What Dieting Can Teach Us About Saving Money
If you’re like me, you’ve tried to lose weight at some point in your life – whether it’s for health reasons, an upcoming big event, or simply to minimize the “fright-factor” of getting back into your bikini after a long, cold winter.
We’ll do whatever it talks to shed the unwanted pounds and admittedly, we’ve all been lured in by the crazy fad diets — The Cabbage Soup Diet, The Grapefruit Diet, Low Fat, Low Carb, The Zone, Slim Fast, South Beach, the rumored Hollywood Tapeworm diet and Atkins (where we send our bodies into Ketosis for gosh sakes)! They promise miracles over night – lose 10 pounds in 10 days, eat whatever you what and still lose weight, easy, effortless and guaranteed.
The net effect – they don’t work. You’ve heard the saying … “If it’s too good to be true it probably is.” So what can dieting teach us about saving money …?
What Doesn’t Work:
- Diet fact: Fad diets don’t work because they tend to focus on eating a single food item and no long-term behaviors are put in place. You need a well balanced diet to succeed.
- Saving money fact: The same is true. Get rich quick schemes don’t work. You need to review all facets of your life to find ways to save and make long-term attitude and behavior changes to make saving money a regular part of your daily life.
- Diet fact: Starvation diets don’t work. You force yourself to go without and then as the desires for food intensify you often binge – eating more than you would have if you would have just allowed yourself some small indulgences. When you binge you then feel guilty and could then slip into the dreaded binge and purge syndrome. Bad.
- Saving money fact: Total deprivation does not work when trying to save money or reduce spending because the same binge tendencies will arise. The result will be “binge shopping” in the form of a shopping spree. The same guilty feelings quickly arise and then you’re left with lots of stuff that sits around collecting dust until we purge our possessions at a yard sale or the nearest Salvation Army drop off.

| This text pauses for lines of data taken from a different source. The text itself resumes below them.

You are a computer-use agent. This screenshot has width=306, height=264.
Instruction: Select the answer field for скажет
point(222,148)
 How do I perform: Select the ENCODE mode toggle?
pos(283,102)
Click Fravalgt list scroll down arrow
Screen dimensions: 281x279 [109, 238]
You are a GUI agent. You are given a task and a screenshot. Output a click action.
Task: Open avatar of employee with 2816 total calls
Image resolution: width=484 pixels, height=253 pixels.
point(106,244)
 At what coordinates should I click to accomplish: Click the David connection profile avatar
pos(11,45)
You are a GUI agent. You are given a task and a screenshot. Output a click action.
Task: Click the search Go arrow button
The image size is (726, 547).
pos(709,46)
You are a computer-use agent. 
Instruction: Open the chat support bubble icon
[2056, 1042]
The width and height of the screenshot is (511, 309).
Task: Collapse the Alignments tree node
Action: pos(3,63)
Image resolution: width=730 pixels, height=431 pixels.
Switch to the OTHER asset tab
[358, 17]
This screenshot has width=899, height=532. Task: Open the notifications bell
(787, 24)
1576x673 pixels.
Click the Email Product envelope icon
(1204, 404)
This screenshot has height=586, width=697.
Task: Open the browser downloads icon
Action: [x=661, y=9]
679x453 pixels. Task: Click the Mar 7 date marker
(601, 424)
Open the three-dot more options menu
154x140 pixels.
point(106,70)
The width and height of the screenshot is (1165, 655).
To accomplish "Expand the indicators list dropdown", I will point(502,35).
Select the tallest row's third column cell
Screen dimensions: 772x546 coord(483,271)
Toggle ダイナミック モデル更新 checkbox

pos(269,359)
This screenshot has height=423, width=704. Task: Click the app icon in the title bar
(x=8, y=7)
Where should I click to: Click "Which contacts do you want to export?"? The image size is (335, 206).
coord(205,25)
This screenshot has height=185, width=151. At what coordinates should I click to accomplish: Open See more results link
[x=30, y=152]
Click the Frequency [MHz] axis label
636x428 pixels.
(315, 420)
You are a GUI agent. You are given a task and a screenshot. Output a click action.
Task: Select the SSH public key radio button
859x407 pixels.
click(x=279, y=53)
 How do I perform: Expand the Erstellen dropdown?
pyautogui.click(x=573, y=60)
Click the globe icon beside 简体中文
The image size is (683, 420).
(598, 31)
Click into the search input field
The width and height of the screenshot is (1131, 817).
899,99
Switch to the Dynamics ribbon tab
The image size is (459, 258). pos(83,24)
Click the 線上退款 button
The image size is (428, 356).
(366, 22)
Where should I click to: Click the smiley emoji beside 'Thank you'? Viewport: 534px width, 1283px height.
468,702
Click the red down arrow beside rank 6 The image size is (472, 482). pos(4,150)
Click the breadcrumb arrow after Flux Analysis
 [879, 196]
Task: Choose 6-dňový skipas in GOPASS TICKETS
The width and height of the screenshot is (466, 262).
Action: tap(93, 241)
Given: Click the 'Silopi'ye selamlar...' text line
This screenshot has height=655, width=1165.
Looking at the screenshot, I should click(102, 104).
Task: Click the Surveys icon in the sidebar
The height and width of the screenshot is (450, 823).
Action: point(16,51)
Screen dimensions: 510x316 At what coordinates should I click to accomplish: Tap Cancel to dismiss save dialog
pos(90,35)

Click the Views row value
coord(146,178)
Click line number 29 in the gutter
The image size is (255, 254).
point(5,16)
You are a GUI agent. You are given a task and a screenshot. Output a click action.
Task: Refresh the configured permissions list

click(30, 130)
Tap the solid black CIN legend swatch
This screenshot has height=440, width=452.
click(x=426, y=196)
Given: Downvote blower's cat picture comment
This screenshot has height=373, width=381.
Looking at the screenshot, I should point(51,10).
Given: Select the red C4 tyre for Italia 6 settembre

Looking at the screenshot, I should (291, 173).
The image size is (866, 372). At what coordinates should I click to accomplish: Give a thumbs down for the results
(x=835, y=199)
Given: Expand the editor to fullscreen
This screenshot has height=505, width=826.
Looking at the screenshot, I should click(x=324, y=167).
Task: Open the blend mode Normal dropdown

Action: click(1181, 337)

- Diet fact: The closest eater who secretly stashes food and eats when no one’s watching … has a problem.
- Saving money fact: Secretly buying stuff and stashing it in the back closet or under the bed and not admitting to our shopping “indisgressions” is equally harmful.
What Does Work:
- Diet fact: Everything in moderation is the way to go. Eat what you want but be sensible. There’s nothing you can’t eat, it’s just about how much of everything you eat.
- Saving money fact: Apply the same principle. Buy what you need but be “centsible”.
- Diet fact: Many mini meals are beneficial as you are consistently feeding your system to minimize the highs and lows and mentally you don’t feel deprived because you are always eating.
- Saving money fact: Many mini savings add up. Tuck away a little at a time and be consistent in terms of feeding the savings account. A little cut here and savings there becomes effortless and you don’t miss the money that was frivolously wasted.
- Diet fact: Tracking what you eat on a daily basis helps you see where you veered off course and what you can cut out to improve your weight loss.
- Saving money fact: Track your spending on a daily, weekly or monthly basis and you can see where you can cut spending and save more.
- Diet fact: It’s easier to be successful when you have a “buddy” who’s trying to lose weight with you or a support system to keep you motivated and in check.
- Saving money fact: Support systems are equally as powerful here. Make saving money a family thing.
There are a lot of parallels between dieting and saving money. In short, it’s about keeping your eye on the prize and saving becomes a snap! Have you heard the diet saying “Thin feels better than fat tastes”? It’s the same basic principle. Focus on the desired savings goal and end benefit (being a stay-at-home mom, early retirement, buying a home, etc.) which so outweighs the impulse purchases and makes saving money something that happens almost without thought when you are focused on the prize!